▸ Passage:
Well I guess we havent really heard anything bad about Field Archery that Im aware of. Its just another archery game that seems to have several ways to be played, which makes it a bit confusing. I have read all the rules (not totally memorized yet) on the NFAA website and Im starting to get the jist of it I think. I read it after I asked most the questions on here so I shortly figured out what a Fan and Walk Up were. Its the different games that can be difficult to remember when it comes to the distances, target face size and so on. Im betting a 10 target international round would be the obvious choice to get us started and give everyone a feel of it. I cant imagine it costing a ton to build 10 of the targets either.


----------



## redman (Feb 22, 2003)

32 fan for me


----------



## drtnshtr (Jan 20, 2003)

why is the fan so bad?


----------



## field14 (May 21, 2002)

Really, none of them for me. I can and have found a means to miss a few shots on ANY and ALL of them...

In fact, back in the early 1990's, there was a particular course that for whatever reason, drove me NUTS! TWICE in the same summer, in tournaments no less, I never shot a single "20" on any of the 28 targets, and my LOWEST score on any one target was...."19"! The only good thing about this was that both times I never once missed on the FIRST shot on any target.
The worst thing...Target #14 and Target #28...were BOTH....BUNNIES! GRRRRRRRRR.Couldn't even muster a "20" on a bunny target! Some of the guys teased me about trying to shoot all "19's" just for the heck of it, haha.

Yes, you are reading it right...532 TWICE...with NO "20's" and NO "18's" either....By the way, they don't give any awards for an "all spare game" like they do in bowling! Also, in AMFS...there also aren't any awards for a 532 either; at least not in that area. I did finally break the hex on the course, however with some scores in the 550's...

field14 (Tom D.)


----------



## TNMAN (Oct 6, 2009)

field14 said:


> ---In fact, back in the early 1990's, there was a particular course that for whatever reason, drove me NUTS! TWICE in the same summer, in tournaments no less, I never shot a single "20" on any of the 28 targets----
> field14 (Tom D.)


I don't believe I would have told that. :wink:


----------



## field14 (May 21, 2002)

TNMAN said:


> I don't believe I would have told that. :wink:


Why not? It is the Truth! No "20's" and NO "18's"...and still shot a 532, not once, but twice on the same course. Never missing on the first shot on any target either.

Hey, one thing people need to re-learn is "When you mess up, you fess up" and quit blaming it on everyone and everything else...I DAH MAN...and I owned up to it, hahaha. We had good laughs over it after both events, too. If I recall, I even got a couple of beers over it, too.

▸ Goals:
a) Please mark each statement about the field archery thread yes or no, quoting the exact words of the thread that decide it: (i) The first poster has read the rules on the NFAA website. (ii) field14 shot a "20" on a bunny target on that course. (iii) In AMFS, in that area, there are awards for a 532.
b) Summarize the field archery thread in two sentences.
c) In the field archery thread, what was field14's lowest score on any one target on the course that drove them nuts?
The material after this thread stands apart from it.

▸ Data excerpts:
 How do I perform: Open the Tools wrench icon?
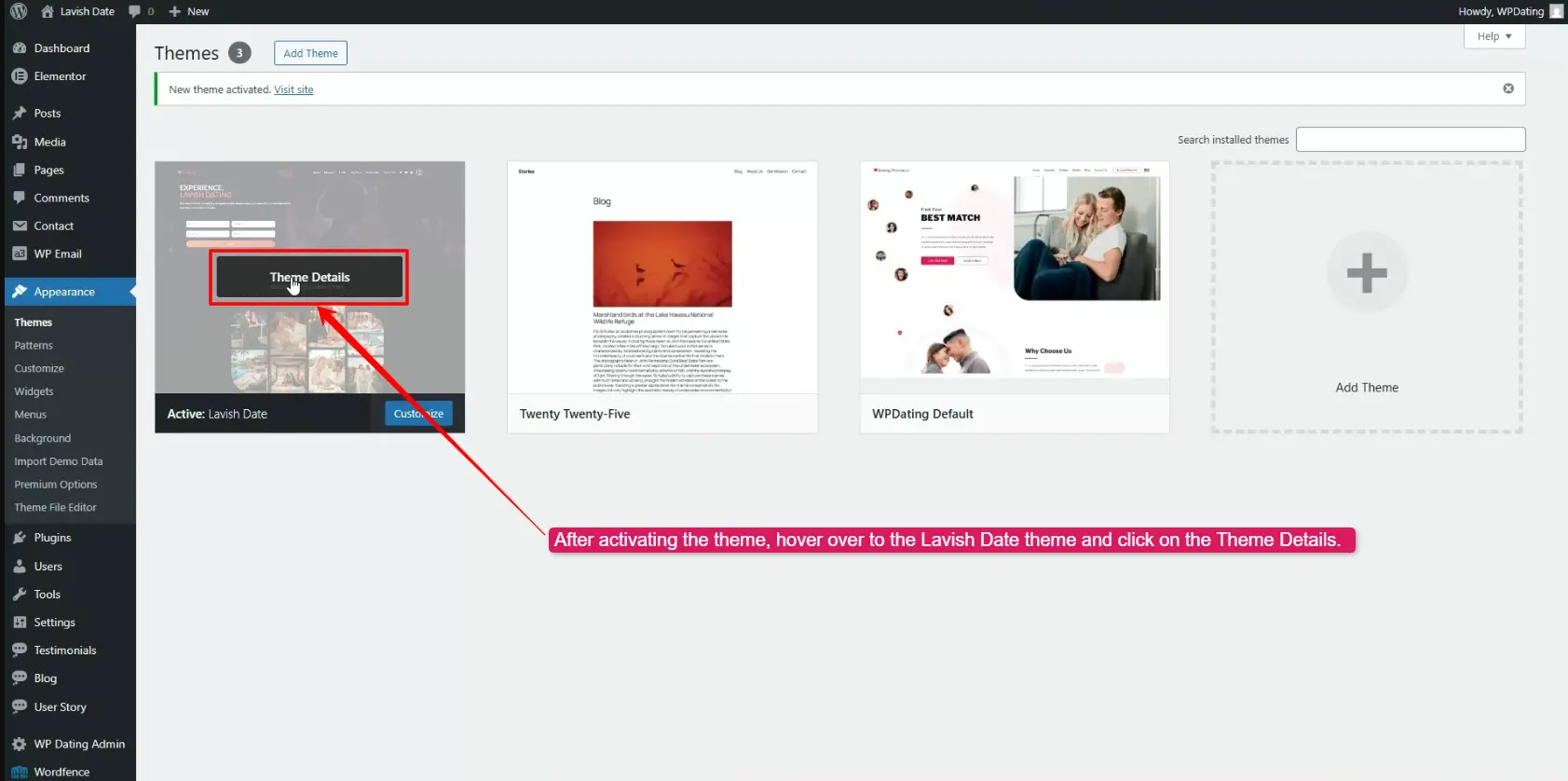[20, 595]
--
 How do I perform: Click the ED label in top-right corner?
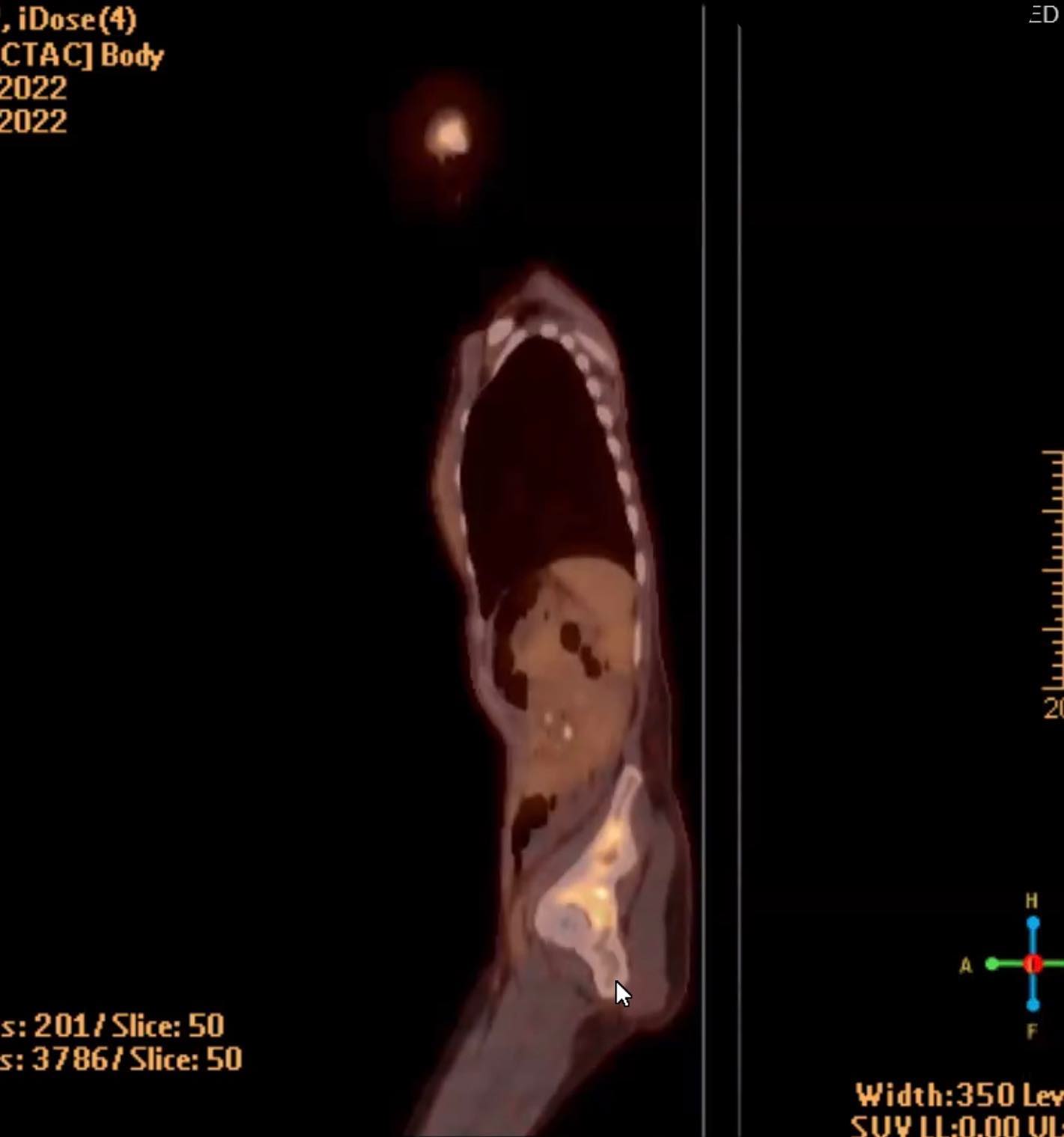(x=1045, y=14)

▸ Exercise results:
a)
(i) Yes: "I have read all the rules (not totally memorized yet) on the NFAA website"
(ii) No: "Couldn't even muster a "20" on a bunny target!"
(iii) No: "in AMFS...there also aren't any awards for a 532 either; at least not in that area."

b) One poster finds field archery confusing because it can be played several ways, and suggests a 10 target international round to get started. Another poster, field14, recounts shooting 532 twice in one summer on the same 28-target course with no 20s and no 18s, and owns up to it instead of blaming anything else.

c) 19